Investments COPY COPY Flashcards
What is an equity security?
Securities representing ownership interest or right to acquire or dispose of ownership interest.
What is a debt security?
Securities representing the right of buyer/holder (Creditor) to receive from the issuer (Debtor) a principal amount at a specified future date and (generally) to receive interest as payment for providing use of funds.
What is recognition?
A recognized gain/loss occurs when a gain or loss related to an investment (or other item) is recorded (recognized) in the financial statements, whether or not the investment has been sold
it means that we have recognized the item on the financial statements.
What is realization?
A realized gain/loss occurs when an investment (or other item) is sold (or otherwise disposed of).
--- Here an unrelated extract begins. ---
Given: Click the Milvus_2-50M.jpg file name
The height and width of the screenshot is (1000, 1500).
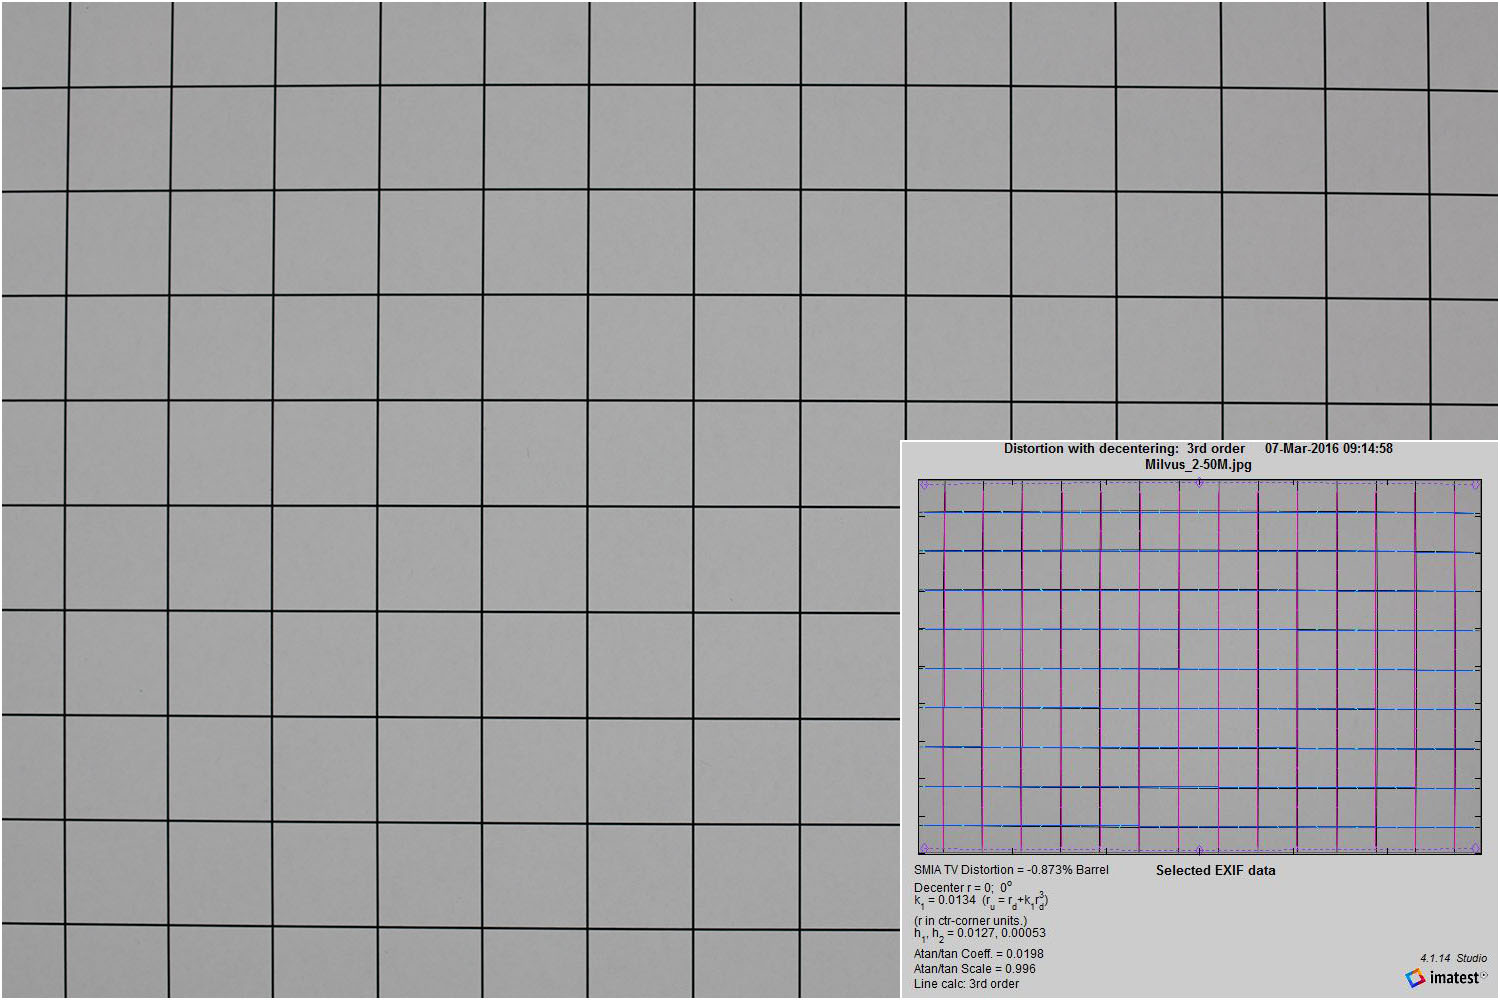Looking at the screenshot, I should (x=1198, y=465).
The difference between the cash or other consideration received and the carrying value of the investment is a realized gain or loss
it means that there is a culmination of the earnings process and cash or other consideration is given or received.
What affects how we account for equity securities?
- How much is owned;
- How long it is held;
- Whether the equity security is private or public.
What is required for a security to be classified as held to maturity?
The positive ability and intent to hold the security to maturity.
Can both debt and Equity securities be classified as held to maturity?
No, only debt
How are held to maturity securities recorded?
Initially at cost (purchase price + Directly related costs)
Carried and reportaed at amortized cost
What is required to be classified as a Trading investment?
can be debt or equity
Investor buys and holds for the purpose of selling in the “near term,” generally with the objective of generating profits on short-term price changes.
How are trading securities recorded?
Initially recorded at cost
carried at Fair Value
FV adjustments go into income from continuing operations
What is required to be classified as an available for sale investment?
Applies to investments in both Debt and Equity securities.
Includes all investments in Debt and (qualified) Equity securities not classified as Held-to-Maturity or Trading Investments.
How are AFS securities recorded?
initially recorded at cost
caried at fair value. record adjustments to fair value in OCI
When can the cost method be used for investments?
The cost method of accounting for an equity investment is permitted if the investor cannot exert significant influence over the investee and there is no readily determinable fair value of the investment. In most cases, the cost method would be used because the investee is a privately held company.
The cost method requires that the initial investment be recorded at historical cost and is not subsequently adjusted unless there is a liquidating dividend or a permanent decline in value.
What are the investment classifications in IFRS?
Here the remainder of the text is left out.